◆ EXERCISE AIM
Of the entries below, return only those lines from the line with "Oostende (185, 2388)" to the line with "Doetinchem (121, 2196)", exactly, both included.

(Recorded data)
-- Opening Marker --

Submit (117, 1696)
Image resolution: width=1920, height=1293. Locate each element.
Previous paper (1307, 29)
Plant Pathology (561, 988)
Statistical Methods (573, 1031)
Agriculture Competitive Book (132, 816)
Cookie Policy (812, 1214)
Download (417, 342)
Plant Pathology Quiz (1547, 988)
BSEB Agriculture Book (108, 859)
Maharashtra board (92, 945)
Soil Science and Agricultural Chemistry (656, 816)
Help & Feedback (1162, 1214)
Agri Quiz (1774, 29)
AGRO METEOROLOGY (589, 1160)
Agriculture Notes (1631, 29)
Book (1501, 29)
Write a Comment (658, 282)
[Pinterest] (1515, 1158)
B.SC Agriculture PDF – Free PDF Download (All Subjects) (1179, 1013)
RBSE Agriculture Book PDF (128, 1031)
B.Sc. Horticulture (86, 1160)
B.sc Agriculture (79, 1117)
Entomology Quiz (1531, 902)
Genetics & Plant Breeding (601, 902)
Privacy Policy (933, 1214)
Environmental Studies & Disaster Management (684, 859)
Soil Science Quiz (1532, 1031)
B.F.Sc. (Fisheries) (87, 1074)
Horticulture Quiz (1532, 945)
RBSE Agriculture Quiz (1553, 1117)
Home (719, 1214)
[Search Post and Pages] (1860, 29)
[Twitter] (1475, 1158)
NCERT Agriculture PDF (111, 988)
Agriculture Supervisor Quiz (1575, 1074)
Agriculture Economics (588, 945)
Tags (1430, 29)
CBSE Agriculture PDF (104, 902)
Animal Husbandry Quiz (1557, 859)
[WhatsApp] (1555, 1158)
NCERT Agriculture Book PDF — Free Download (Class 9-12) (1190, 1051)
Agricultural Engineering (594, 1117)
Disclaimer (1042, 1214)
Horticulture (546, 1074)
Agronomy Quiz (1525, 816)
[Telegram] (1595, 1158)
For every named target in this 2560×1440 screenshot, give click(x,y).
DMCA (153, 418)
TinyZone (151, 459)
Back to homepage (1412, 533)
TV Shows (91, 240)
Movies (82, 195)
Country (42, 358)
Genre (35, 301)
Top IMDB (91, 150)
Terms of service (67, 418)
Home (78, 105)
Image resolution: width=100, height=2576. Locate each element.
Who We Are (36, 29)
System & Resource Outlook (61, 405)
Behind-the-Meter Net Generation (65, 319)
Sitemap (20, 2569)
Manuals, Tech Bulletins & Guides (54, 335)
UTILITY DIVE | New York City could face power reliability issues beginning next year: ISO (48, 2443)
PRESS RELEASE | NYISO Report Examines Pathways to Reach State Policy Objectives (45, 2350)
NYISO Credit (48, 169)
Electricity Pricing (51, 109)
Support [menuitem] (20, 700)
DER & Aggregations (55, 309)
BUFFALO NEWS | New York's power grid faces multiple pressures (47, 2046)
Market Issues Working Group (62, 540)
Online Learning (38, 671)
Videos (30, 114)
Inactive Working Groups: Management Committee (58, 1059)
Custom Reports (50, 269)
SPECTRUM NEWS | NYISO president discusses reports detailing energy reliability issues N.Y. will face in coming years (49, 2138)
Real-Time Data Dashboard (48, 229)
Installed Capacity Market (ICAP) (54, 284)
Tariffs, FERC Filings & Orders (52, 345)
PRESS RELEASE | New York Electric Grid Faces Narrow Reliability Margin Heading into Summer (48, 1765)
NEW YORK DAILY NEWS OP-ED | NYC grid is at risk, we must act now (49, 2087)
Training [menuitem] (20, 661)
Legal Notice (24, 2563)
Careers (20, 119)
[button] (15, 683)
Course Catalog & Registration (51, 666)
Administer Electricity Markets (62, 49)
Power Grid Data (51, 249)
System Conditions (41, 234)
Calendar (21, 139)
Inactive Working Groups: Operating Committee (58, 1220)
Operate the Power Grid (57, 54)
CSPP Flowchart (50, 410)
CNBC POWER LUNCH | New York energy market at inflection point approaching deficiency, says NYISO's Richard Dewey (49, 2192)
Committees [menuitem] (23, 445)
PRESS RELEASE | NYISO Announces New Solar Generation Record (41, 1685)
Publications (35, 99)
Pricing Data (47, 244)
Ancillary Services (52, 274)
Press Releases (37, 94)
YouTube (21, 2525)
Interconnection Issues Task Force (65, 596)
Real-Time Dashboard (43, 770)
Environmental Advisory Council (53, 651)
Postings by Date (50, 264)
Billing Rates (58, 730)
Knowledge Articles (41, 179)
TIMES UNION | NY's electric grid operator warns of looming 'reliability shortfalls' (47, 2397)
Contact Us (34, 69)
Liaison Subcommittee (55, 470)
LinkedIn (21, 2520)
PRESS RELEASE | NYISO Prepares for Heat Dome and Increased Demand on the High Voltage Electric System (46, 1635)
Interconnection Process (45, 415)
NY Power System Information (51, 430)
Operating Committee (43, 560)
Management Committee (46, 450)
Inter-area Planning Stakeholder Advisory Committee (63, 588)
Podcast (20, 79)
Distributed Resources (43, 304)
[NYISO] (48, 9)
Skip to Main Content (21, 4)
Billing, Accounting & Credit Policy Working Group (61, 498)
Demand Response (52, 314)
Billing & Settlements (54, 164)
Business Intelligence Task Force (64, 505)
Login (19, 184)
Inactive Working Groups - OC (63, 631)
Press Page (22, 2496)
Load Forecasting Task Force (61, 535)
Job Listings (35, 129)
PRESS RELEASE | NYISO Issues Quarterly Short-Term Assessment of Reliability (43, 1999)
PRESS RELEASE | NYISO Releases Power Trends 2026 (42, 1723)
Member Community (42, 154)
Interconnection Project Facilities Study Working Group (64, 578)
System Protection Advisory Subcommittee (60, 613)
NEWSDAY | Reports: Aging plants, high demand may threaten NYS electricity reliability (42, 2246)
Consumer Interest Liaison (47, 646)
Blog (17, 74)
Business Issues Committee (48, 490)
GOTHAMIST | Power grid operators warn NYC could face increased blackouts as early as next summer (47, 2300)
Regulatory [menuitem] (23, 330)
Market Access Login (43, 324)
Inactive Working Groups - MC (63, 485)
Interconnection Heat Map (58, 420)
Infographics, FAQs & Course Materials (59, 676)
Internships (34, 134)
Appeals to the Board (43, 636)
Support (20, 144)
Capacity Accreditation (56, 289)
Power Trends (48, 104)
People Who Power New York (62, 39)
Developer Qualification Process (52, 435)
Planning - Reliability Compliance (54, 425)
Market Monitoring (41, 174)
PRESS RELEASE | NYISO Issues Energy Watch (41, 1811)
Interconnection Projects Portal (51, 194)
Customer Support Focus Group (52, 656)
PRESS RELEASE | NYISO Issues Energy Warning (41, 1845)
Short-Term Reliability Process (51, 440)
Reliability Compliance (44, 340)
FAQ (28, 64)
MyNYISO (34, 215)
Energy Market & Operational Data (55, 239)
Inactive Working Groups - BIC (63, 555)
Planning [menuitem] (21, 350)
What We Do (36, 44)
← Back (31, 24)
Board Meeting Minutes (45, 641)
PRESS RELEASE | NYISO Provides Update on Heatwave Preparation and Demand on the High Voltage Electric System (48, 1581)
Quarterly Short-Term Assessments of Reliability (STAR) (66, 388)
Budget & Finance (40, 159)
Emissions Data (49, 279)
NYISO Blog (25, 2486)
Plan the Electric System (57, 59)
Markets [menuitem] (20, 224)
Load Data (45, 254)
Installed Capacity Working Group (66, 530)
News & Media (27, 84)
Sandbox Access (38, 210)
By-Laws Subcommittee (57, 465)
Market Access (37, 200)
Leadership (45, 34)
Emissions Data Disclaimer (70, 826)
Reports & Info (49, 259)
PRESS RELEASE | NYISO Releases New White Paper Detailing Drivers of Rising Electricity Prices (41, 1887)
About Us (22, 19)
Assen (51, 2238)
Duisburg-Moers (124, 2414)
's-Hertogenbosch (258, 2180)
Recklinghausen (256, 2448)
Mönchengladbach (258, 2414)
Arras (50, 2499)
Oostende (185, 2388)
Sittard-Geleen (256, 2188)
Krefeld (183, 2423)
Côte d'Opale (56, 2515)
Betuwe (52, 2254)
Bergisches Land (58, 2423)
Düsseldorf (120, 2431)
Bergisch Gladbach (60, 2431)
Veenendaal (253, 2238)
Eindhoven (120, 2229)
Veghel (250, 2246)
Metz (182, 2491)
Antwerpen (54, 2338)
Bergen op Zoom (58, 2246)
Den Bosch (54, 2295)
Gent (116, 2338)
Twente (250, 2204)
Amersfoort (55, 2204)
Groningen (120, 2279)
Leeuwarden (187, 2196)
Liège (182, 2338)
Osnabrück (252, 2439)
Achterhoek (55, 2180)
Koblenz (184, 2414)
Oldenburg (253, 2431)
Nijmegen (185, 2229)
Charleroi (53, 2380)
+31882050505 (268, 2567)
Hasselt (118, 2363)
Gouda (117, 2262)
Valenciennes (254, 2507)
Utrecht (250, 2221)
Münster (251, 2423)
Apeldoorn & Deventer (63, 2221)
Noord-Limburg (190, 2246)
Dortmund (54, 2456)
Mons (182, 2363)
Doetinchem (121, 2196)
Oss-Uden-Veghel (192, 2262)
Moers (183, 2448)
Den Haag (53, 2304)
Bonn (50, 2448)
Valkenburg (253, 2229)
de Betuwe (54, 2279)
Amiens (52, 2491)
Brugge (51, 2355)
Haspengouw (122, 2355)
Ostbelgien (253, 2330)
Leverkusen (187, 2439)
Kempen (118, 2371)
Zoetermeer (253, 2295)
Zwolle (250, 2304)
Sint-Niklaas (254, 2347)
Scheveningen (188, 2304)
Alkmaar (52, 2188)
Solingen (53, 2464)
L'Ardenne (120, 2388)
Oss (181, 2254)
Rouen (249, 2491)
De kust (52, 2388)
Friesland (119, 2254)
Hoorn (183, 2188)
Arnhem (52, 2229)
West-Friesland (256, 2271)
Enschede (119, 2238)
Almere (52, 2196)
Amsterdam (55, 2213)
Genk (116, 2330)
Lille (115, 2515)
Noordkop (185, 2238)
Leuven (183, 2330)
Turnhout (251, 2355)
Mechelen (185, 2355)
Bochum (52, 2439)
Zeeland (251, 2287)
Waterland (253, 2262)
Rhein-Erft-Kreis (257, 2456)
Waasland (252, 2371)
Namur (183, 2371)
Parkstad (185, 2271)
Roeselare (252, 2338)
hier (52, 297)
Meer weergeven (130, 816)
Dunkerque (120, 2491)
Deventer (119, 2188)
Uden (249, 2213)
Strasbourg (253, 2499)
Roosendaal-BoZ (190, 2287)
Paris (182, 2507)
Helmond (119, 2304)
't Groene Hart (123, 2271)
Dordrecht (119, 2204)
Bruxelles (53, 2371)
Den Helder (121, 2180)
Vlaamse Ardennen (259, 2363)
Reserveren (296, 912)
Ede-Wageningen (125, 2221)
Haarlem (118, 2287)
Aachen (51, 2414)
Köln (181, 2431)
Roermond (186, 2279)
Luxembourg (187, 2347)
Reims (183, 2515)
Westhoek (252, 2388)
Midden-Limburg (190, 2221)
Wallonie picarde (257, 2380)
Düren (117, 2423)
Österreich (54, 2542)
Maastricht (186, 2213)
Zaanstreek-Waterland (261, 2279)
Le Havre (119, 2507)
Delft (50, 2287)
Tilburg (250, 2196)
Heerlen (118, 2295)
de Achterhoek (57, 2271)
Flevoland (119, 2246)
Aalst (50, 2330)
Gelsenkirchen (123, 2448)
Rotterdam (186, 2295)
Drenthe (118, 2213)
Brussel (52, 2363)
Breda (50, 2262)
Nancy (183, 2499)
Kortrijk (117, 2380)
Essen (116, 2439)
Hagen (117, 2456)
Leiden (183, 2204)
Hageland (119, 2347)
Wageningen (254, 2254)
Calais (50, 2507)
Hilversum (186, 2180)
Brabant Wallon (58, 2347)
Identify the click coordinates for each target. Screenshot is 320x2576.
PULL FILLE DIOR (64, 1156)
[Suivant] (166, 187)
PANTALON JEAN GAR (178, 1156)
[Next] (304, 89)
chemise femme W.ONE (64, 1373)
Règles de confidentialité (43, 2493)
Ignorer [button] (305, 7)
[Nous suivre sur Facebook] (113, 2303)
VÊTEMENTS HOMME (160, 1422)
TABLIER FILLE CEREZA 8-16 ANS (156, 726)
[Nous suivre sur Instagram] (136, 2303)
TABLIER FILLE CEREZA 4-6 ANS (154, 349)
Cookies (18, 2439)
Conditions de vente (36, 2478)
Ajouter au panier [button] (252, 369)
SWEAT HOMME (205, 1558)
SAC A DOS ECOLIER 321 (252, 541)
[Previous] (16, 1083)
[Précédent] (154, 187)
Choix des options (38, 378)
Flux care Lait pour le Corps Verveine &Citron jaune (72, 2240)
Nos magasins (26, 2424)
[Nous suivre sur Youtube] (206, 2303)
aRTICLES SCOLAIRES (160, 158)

-- Closing Marker --

◆ OUTPUT FOR THIS EXERCISE
Oostende (185, 2388)
Sittard-Geleen (256, 2188)
Krefeld (183, 2423)
Côte d'Opale (56, 2515)
Betuwe (52, 2254)
Bergisches Land (58, 2423)
Düsseldorf (120, 2431)
Bergisch Gladbach (60, 2431)
Veenendaal (253, 2238)
Eindhoven (120, 2229)
Veghel (250, 2246)
Metz (182, 2491)
Antwerpen (54, 2338)
Bergen op Zoom (58, 2246)
Den Bosch (54, 2295)
Gent (116, 2338)
Twente (250, 2204)
Amersfoort (55, 2204)
Groningen (120, 2279)
Leeuwarden (187, 2196)
Liège (182, 2338)
Osnabrück (252, 2439)
Achterhoek (55, 2180)
Koblenz (184, 2414)
Oldenburg (253, 2431)
Nijmegen (185, 2229)
Charleroi (53, 2380)
+31882050505 (268, 2567)
Hasselt (118, 2363)
Gouda (117, 2262)
Valenciennes (254, 2507)
Utrecht (250, 2221)
Münster (251, 2423)
Apeldoorn & Deventer (63, 2221)
Noord-Limburg (190, 2246)
Dortmund (54, 2456)
Mons (182, 2363)
Doetinchem (121, 2196)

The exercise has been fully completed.